Women are more likely than men to experience symptoms associated with psychosis, such as voice hearing, and more likely to seek mental health support. However, little is known about the emotional experiences of girls and young women who seek help for symptoms of psychosis to inform gender sensitive services and access routes. The current review offers the first focused insights into barriers and facilitators relating to help-seeking for girls and women experiencing symptoms of psychosis.
OneSearch, PubMed and PsychINFO databases were searched for suitable papers in relation to the research question between November 2021 and February 2022. 139 papers were found, of which eight met the inclusion criteria for review.

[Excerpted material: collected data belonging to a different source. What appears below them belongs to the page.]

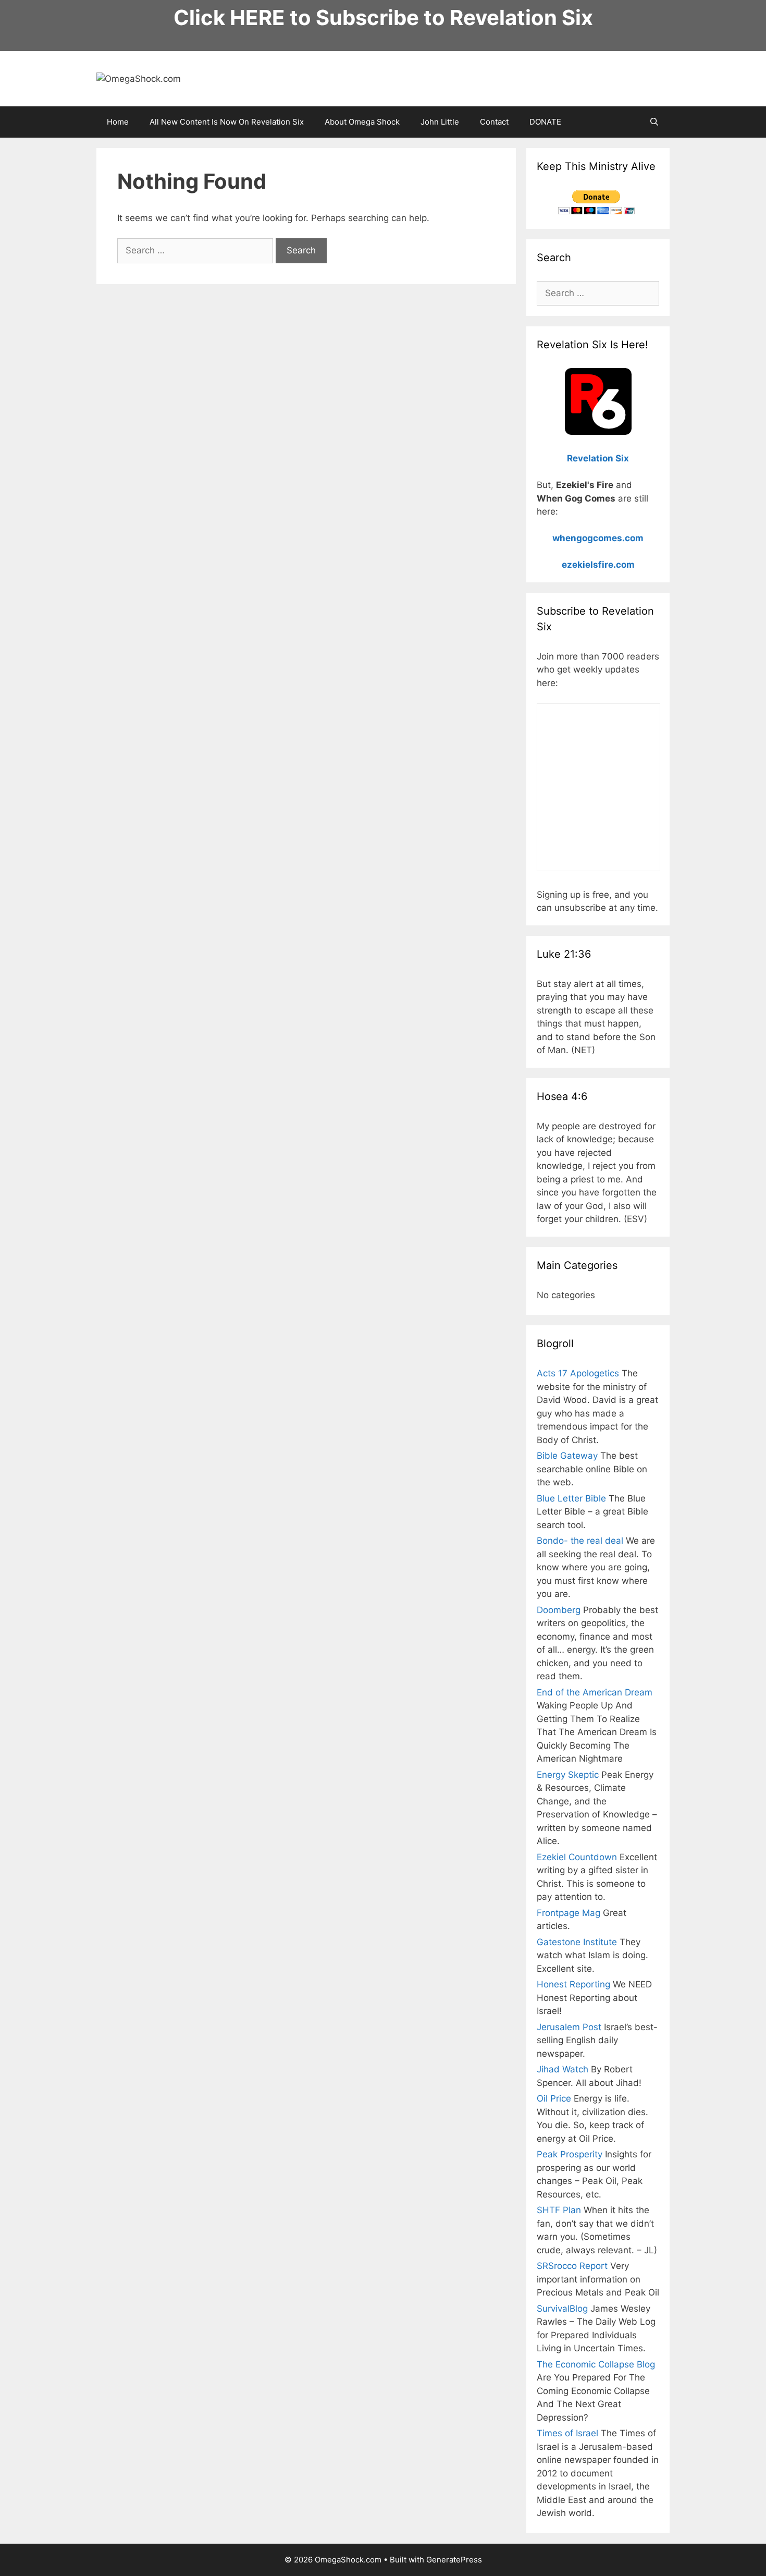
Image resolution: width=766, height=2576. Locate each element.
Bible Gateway (567, 1455)
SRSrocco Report (572, 2266)
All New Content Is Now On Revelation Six (227, 122)
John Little (440, 122)
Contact (494, 122)
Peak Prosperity (569, 2154)
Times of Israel (567, 2433)
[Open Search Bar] (654, 122)
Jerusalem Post (569, 2027)
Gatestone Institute (577, 1942)
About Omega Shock (362, 122)
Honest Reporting (573, 1984)
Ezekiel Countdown (577, 1857)
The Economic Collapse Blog (596, 2364)
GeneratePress (454, 2560)
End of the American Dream (594, 1692)
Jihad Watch (562, 2069)
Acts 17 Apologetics (578, 1373)
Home (118, 122)
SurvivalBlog (562, 2308)
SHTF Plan (559, 2210)
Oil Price (554, 2098)
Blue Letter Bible (571, 1498)
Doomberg (558, 1610)
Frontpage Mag (568, 1913)
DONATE (545, 122)
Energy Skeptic (568, 1774)
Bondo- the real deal (580, 1540)
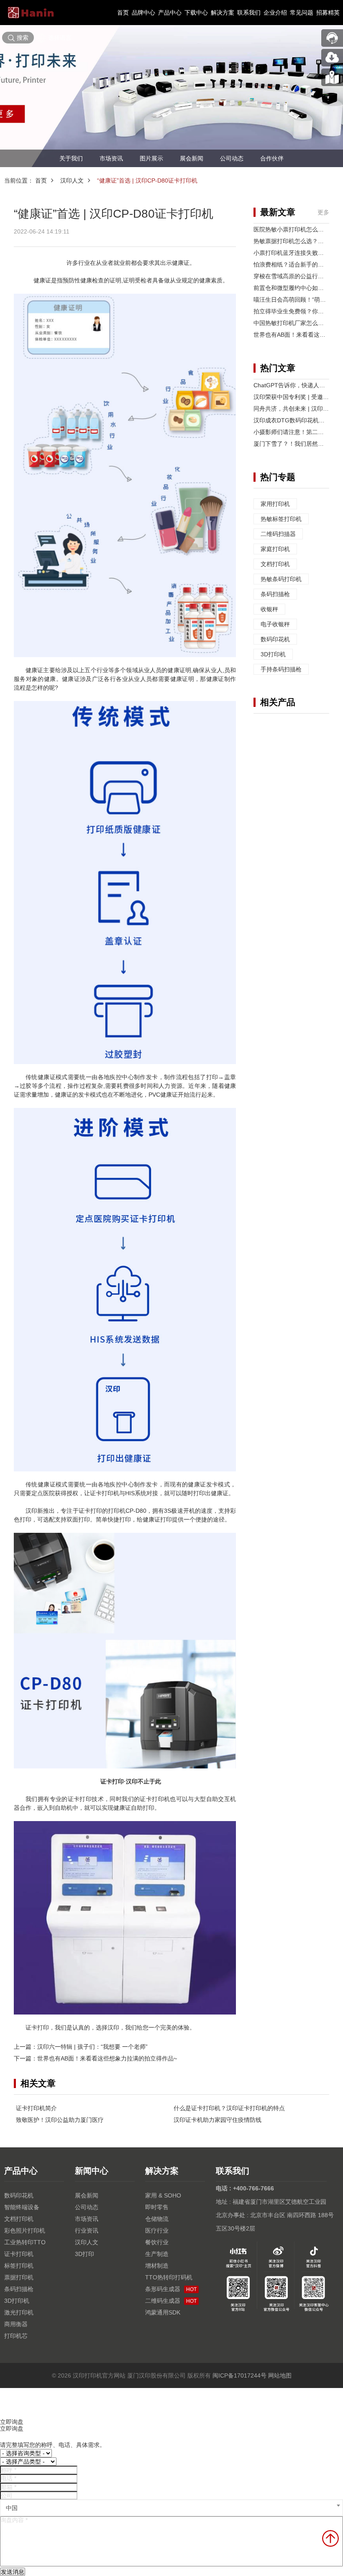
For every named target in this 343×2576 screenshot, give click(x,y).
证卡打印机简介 (36, 2108)
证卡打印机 (18, 2254)
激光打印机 (18, 2312)
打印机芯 (16, 2335)
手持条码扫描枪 (281, 669)
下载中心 (196, 12)
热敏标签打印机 (281, 519)
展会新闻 (191, 158)
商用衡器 (16, 2324)
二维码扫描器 (278, 534)
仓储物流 (157, 2218)
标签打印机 (18, 2265)
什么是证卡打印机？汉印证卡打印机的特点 (229, 2108)
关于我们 (71, 158)
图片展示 (151, 158)
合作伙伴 (272, 158)
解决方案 (222, 12)
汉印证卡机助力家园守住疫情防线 (217, 2119)
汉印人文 (72, 180)
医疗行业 (157, 2230)
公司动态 (231, 158)
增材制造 (157, 2265)
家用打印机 (275, 503)
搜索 (22, 37)
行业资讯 (86, 2230)
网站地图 (280, 2375)
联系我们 (249, 12)
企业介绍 (275, 12)
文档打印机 (275, 564)
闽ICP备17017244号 (239, 2375)
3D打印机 (273, 654)
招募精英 (328, 12)
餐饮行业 (157, 2242)
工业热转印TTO (25, 2242)
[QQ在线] (332, 77)
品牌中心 (143, 12)
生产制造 (157, 2254)
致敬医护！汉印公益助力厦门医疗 (60, 2119)
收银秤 (269, 609)
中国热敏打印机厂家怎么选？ (291, 323)
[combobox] (171, 2508)
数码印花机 (275, 639)
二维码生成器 (171, 2300)
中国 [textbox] (12, 2508)
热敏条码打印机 (281, 579)
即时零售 (157, 2207)
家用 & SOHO (163, 2195)
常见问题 (301, 12)
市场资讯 (111, 158)
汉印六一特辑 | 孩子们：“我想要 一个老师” (92, 2046)
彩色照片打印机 (24, 2230)
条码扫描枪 (275, 594)
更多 (323, 212)
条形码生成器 (171, 2289)
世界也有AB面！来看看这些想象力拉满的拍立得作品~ (107, 2058)
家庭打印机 (275, 549)
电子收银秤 (275, 624)
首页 (123, 12)
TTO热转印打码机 (168, 2277)
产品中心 (170, 12)
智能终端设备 (21, 2207)
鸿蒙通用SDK (162, 2312)
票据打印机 (18, 2277)
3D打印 (84, 2254)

Across the eight papers reviewed, participants were aged 15-71-years-old. From the participant numbers available, data from a total of 54,907 participants from a range of demographic groups were included in the review. Results and findings sections from the eight papers were reviewed for themes, and four overarching themes emerged: (1) the emotional cost of seeking help, (2) voice-hearing for girls and women, (3) side effects of treatment, (4) facilitators to accessing support.
Engagement in talking therapies can be difficult when services minimise the experience of psychosis related symptoms. Women may be more likely to have their symptom-related distress diagnosed as a mood disorder, rather than symptoms of psychosis being identified, preventing timely tailored intervention. Normalisation, psychoeducation, social support and validation were recommended as helpful interventions.